WRITTEN REQUEST
Rewrite every line of the records, swapping "icon" for "symbol" and leaving everything else unchanged. Omit the pictures from your answer.

--- DATASET ROWS ---

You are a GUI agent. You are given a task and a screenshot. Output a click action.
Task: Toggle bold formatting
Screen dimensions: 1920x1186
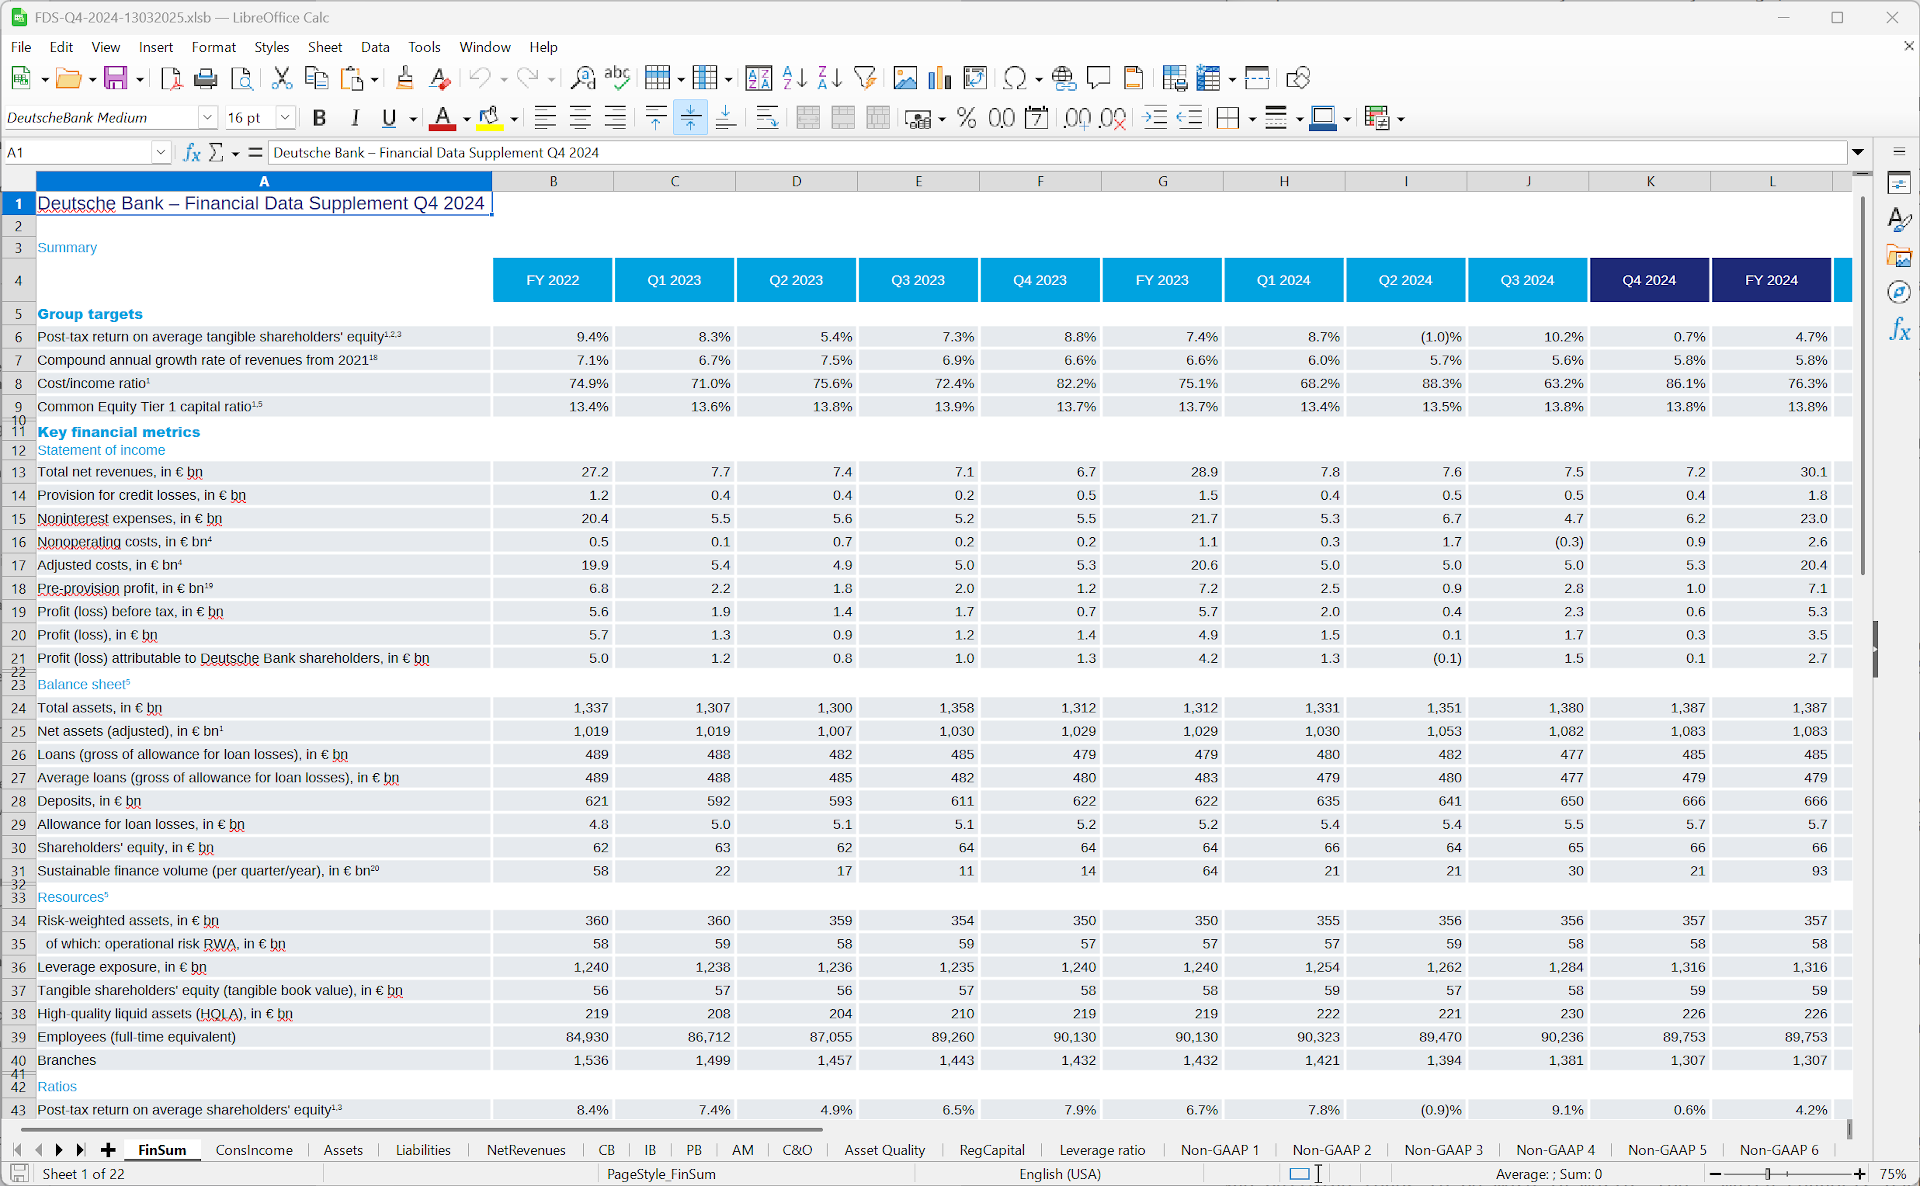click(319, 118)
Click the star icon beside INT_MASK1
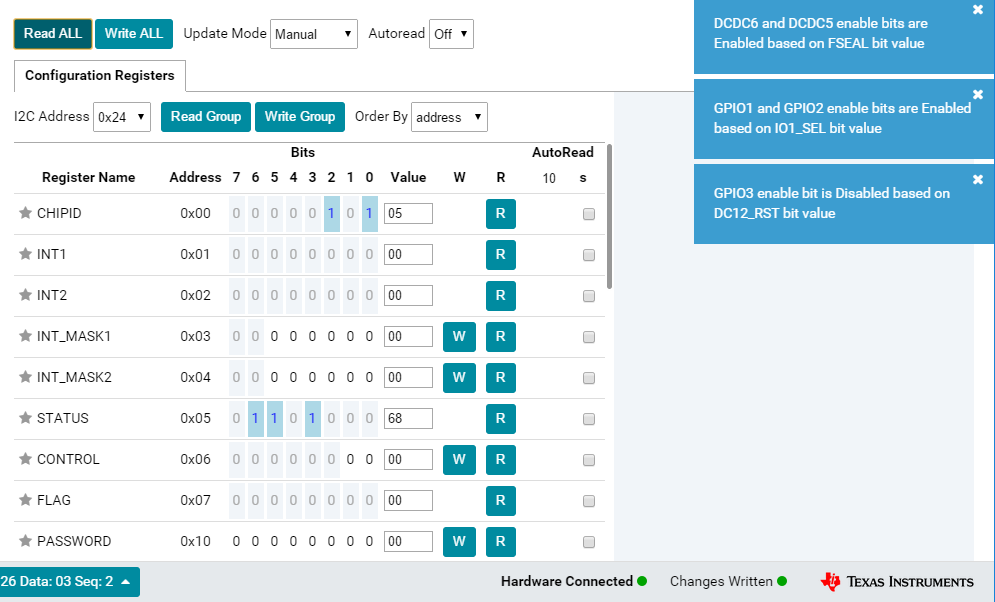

---

ANSWER TO THIS PROBLEM
You are a GUI agent. You are given a task and a screenshot. Output a click action.
Task: Toggle bold formatting
Screen dimensions: 1920x1186
click(319, 118)
Click the star symbol beside INT_MASK1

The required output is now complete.